What is Dynamic Programming?
Dynamic Programming (DP) solves complex problems by breaking them into overlapping subproblems, solving each subproblem once, and storing results to avoid redundant recomputation. It is applicable when a problem has Optimal Substructure and Overlapping Subproblems — the two mandatory properties.
Core Properties
1. Optimal Substructure
- The optimal solution to the problem contains optimal solutions to its subproblems.
Shortest path A→C through B = shortest path A→B + shortest path B→C
LCS("ABCD", "ACBD") = built from LCS of prefixes
- Does NOT hold for: Longest simple path (without revisiting nodes) in a general graph.
2. Overlapping Subproblems
- The same subproblems are solved multiple times in naive recursion.
Fibonacci naïve:
fib(5) = fib(4) + fib(3)
fib(4) = fib(3) + fib(2) ← fib(3) computed twice!
fib(3) = fib(2) + fib(1) ← fib(2) computed 3×!
Time: O(2^N) without DP → O(N) with DP
- Does NOT hold for: Merge Sort (subproblems are distinct, non-overlapping).
Two DP Paradigms
Top-Down — Memoization
- Write the natural recursion exactly as the mathematical definition, then add a cache (memo table) to store results of already-solved subproblems.
cache = {}
def dp(state):
if state in cache: ← Check cache first
return cache[state]
if base_case(state):
return base_value
result = combine(dp(substate1), dp(substate2), ...)
cache[state] = result ← Store result
return result
- Pros: Only computes states that are actually needed (lazy).
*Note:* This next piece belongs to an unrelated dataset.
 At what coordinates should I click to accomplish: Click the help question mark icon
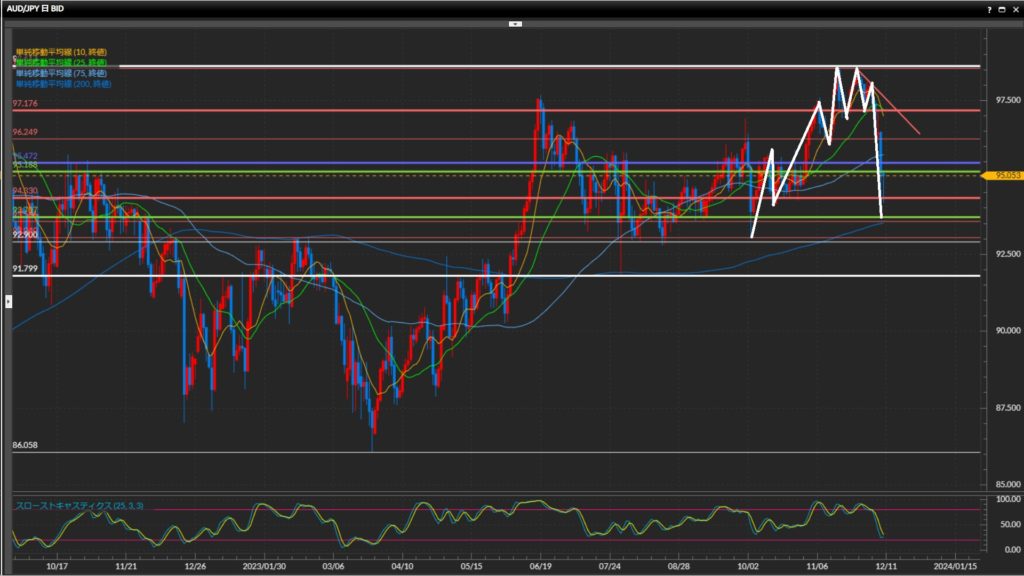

Natural to write from recurrence.
- Cons: Recursion stack overhead; Python has recursion limit.
Bottom-Up — Tabulation
- Iteratively fill a table in dependency order — smaller subproblems first, larger ones after.
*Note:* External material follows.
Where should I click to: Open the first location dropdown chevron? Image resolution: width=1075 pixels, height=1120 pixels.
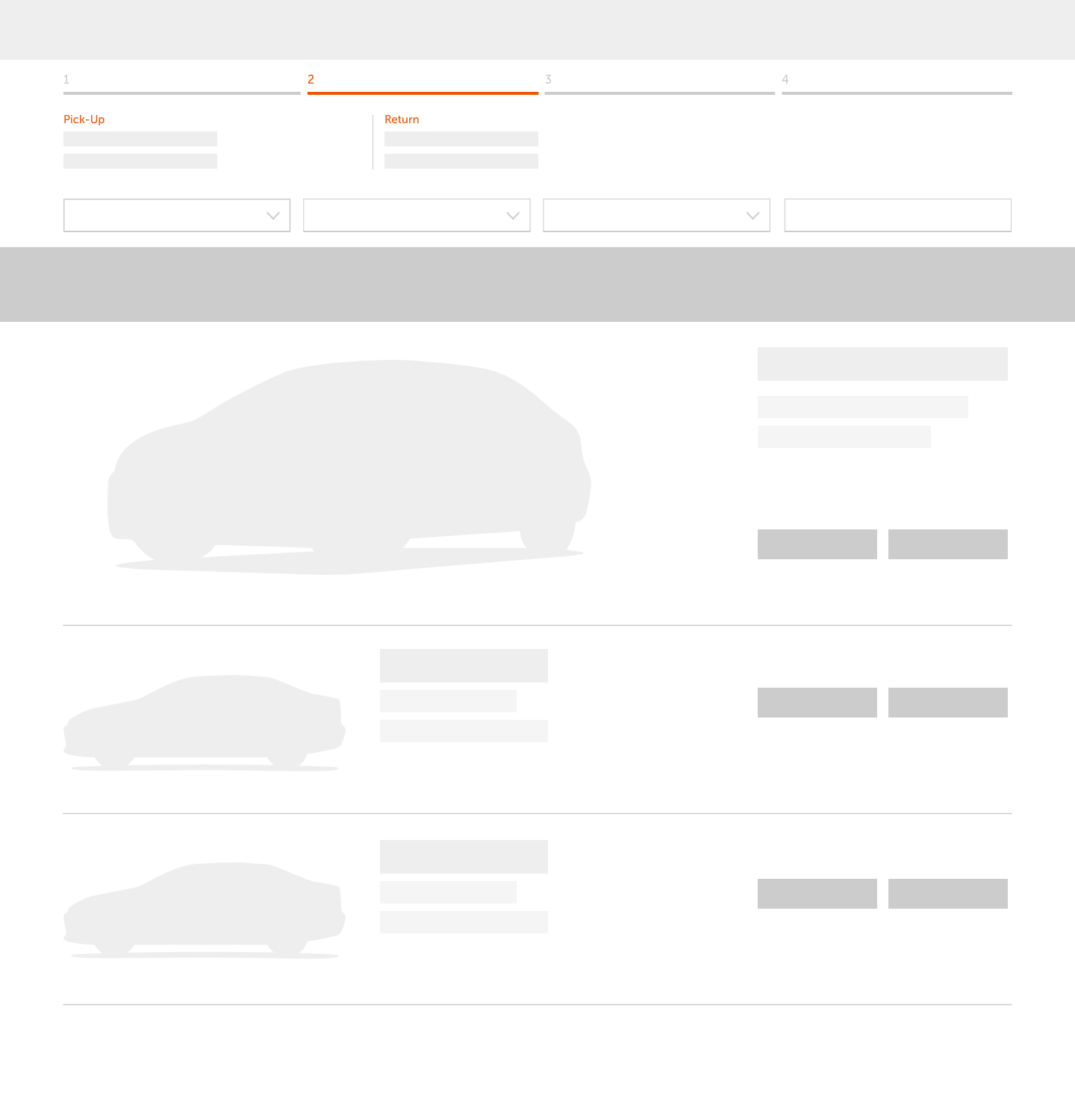pos(272,215)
# Fill dp[] from base cases upward
dp[0] = base_case_0
dp[1] = base_case_1
for i in range(2, n+1):
dp[i] = recurrence(dp[i-1], dp[i-2], ...)
return dp[n]
- Pros: No recursion stack; easier to apply space optimisation; usually faster in practice.
- Cons: Must fill all states even if some aren’t needed.
Comparison
| Aspect | Top-Down (Memo) | Bottom-Up (Tabulation) |
|---|---|---|
| Code style | Recursive (natural) | Iterative |
| Subproblems solved | Only reachable ones | All states |
| Stack overhead | Yes | No |
| Space optimisation | Harder | Easy (rolling array) |
| Speed in practice | Slightly slower | Slightly faster |
The DP Design Framework
Step 1: IDENTIFY the subproblem
→ What information do I need to solve a smaller version?
→ dp[i], dp[i][j], dp[i][j][k], dp[mask], dp[i][last]...
Step 2: WRITE the recurrence
→ Express dp[state] in terms of smaller states
→ Identify base cases
Step 3: CHOOSE approach
→ Top-down: add @cache to recursion
→ Bottom-up: fill table in topological order
Step 4: OPTIMISE space
→ If dp[i] depends only on dp[i-1], use two variables
→ If dp[i][j] depends only on dp[i-1][...], use 1D rolling array
Implementation — Fibonacci (Learning Template)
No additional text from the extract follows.